◆ **WHAT TO PRODUCE**: Extract from the entries below, exactly as given, only the lines from the line containing "Screen dimensions: 775x859" to the line containing "Task: Open Lungo Preferences", both lines included.

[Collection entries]

====================

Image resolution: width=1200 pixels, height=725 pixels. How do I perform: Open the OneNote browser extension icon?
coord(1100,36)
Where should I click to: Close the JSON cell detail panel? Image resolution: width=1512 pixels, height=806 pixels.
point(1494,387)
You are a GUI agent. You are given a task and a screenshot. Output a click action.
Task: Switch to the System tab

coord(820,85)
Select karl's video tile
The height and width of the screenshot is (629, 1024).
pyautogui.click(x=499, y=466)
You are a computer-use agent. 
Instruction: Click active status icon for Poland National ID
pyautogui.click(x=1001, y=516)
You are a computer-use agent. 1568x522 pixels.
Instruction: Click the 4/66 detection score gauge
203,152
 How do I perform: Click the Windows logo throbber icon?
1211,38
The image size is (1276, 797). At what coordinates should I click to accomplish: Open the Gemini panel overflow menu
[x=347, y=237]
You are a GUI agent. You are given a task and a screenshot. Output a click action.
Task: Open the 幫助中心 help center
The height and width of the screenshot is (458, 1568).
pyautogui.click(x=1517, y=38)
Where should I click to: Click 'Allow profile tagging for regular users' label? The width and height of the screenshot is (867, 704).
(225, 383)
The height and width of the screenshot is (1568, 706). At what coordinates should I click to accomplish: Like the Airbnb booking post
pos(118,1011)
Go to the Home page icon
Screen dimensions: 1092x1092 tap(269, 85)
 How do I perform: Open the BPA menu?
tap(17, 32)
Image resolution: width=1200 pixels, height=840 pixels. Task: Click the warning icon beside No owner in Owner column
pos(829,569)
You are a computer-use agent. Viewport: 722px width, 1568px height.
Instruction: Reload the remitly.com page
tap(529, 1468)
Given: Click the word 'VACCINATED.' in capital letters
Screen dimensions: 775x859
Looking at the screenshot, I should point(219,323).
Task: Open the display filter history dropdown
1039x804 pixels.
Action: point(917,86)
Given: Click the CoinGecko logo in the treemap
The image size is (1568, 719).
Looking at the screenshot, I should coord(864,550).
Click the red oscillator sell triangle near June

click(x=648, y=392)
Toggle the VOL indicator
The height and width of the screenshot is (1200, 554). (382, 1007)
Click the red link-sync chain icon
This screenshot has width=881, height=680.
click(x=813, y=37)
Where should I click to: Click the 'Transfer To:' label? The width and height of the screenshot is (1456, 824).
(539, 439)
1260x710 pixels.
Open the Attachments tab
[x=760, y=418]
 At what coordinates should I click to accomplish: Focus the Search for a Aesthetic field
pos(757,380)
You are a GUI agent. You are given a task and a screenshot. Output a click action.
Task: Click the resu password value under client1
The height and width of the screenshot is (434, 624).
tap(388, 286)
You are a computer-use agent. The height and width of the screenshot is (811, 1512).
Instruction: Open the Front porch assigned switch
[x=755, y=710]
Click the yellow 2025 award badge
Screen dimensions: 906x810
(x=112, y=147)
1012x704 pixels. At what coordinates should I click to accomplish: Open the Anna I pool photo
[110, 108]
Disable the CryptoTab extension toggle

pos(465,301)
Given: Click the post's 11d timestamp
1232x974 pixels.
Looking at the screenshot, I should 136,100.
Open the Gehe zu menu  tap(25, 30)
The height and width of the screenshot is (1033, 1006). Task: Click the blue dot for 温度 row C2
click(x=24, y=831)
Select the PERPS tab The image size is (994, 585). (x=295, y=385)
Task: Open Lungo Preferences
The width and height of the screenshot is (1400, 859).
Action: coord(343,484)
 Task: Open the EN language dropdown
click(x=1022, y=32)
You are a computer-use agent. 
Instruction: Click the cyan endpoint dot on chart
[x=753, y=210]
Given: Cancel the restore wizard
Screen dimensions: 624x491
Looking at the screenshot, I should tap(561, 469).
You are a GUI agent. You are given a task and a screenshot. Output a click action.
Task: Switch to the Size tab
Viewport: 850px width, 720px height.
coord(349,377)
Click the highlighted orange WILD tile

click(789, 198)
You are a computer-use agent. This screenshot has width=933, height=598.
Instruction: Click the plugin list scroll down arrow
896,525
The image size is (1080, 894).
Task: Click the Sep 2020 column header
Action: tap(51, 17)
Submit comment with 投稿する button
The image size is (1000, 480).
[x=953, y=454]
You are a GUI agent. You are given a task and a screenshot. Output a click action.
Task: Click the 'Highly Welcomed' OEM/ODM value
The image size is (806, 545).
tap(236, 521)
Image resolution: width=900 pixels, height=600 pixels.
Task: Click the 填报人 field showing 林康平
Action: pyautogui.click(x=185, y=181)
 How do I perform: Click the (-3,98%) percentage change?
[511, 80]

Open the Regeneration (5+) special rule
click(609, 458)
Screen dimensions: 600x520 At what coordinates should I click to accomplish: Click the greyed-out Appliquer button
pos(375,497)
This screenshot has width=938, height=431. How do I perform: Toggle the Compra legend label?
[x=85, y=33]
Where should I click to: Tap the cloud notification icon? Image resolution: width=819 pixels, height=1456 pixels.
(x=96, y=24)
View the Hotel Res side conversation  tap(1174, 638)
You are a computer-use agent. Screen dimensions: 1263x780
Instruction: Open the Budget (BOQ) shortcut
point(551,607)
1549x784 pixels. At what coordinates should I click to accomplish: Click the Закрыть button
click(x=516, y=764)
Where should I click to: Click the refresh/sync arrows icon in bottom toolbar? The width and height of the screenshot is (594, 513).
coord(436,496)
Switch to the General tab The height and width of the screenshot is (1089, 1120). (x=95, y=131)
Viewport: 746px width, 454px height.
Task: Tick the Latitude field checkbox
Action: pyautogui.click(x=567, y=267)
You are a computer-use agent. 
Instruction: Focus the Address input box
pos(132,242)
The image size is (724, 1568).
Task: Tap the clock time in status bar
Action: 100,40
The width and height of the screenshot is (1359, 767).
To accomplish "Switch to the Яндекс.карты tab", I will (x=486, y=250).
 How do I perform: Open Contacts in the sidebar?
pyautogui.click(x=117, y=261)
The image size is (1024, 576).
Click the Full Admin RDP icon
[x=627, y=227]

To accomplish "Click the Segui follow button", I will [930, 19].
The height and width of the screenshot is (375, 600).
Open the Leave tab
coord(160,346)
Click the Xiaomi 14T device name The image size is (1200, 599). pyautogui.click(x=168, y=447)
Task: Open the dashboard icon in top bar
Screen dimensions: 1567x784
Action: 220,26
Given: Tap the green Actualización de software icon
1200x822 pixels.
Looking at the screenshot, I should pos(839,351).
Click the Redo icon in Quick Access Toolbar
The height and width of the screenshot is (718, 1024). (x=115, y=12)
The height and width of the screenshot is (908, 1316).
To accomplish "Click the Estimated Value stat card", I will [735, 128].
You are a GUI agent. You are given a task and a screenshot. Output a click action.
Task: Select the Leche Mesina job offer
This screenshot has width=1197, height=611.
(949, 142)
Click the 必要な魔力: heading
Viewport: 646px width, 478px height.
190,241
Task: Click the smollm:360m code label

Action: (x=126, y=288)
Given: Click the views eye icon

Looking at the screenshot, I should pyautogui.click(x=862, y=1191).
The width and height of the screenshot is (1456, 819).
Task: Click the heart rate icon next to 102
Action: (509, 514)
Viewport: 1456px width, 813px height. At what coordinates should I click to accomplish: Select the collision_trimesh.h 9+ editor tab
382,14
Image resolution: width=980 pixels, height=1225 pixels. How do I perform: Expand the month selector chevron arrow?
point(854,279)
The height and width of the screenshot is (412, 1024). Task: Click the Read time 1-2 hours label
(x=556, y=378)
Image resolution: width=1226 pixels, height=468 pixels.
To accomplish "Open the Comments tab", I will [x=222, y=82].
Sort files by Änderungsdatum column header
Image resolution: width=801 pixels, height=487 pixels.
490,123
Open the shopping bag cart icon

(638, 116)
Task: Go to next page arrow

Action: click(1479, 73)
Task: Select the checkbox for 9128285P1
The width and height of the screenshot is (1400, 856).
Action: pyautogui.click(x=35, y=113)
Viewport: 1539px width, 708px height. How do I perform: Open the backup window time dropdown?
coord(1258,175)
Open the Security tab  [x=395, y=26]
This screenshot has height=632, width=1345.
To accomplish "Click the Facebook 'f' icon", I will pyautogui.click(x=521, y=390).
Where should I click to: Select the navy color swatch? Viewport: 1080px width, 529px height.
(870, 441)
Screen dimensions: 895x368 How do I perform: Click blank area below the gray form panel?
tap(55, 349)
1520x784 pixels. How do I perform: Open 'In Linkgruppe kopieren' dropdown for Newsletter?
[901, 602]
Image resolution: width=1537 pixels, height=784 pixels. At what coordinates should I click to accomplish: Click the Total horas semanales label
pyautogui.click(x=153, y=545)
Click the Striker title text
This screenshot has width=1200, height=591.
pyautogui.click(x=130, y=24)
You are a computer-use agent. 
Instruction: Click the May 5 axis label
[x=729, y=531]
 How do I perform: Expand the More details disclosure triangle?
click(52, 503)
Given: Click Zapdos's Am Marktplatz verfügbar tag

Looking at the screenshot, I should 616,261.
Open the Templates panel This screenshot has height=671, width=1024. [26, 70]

====================

◆ **RESULT OF THIS EXERCISE**:
Screen dimensions: 775x859
Looking at the screenshot, I should point(219,323).
Task: Open the display filter history dropdown
1039x804 pixels.
Action: point(917,86)
Given: Click the CoinGecko logo in the treemap
The image size is (1568, 719).
Looking at the screenshot, I should coord(864,550).
Click the red oscillator sell triangle near June

click(x=648, y=392)
Toggle the VOL indicator
The height and width of the screenshot is (1200, 554). (382, 1007)
Click the red link-sync chain icon
This screenshot has width=881, height=680.
click(x=813, y=37)
Where should I click to: Click the 'Transfer To:' label? The width and height of the screenshot is (1456, 824).
(539, 439)
1260x710 pixels.
Open the Attachments tab
[x=760, y=418]
 At what coordinates should I click to accomplish: Focus the Search for a Aesthetic field
pos(757,380)
You are a GUI agent. You are given a task and a screenshot. Output a click action.
Task: Click the resu password value under client1
The height and width of the screenshot is (434, 624).
tap(388, 286)
You are a computer-use agent. The height and width of the screenshot is (811, 1512).
Instruction: Open the Front porch assigned switch
[x=755, y=710]
Click the yellow 2025 award badge
Screen dimensions: 906x810
(x=112, y=147)
1012x704 pixels. At what coordinates should I click to accomplish: Open the Anna I pool photo
[110, 108]
Disable the CryptoTab extension toggle

pos(465,301)
Given: Click the post's 11d timestamp
1232x974 pixels.
Looking at the screenshot, I should 136,100.
Open the Gehe zu menu  tap(25, 30)
The height and width of the screenshot is (1033, 1006). Task: Click the blue dot for 温度 row C2
click(x=24, y=831)
Select the PERPS tab The image size is (994, 585). (x=295, y=385)
Task: Open Lungo Preferences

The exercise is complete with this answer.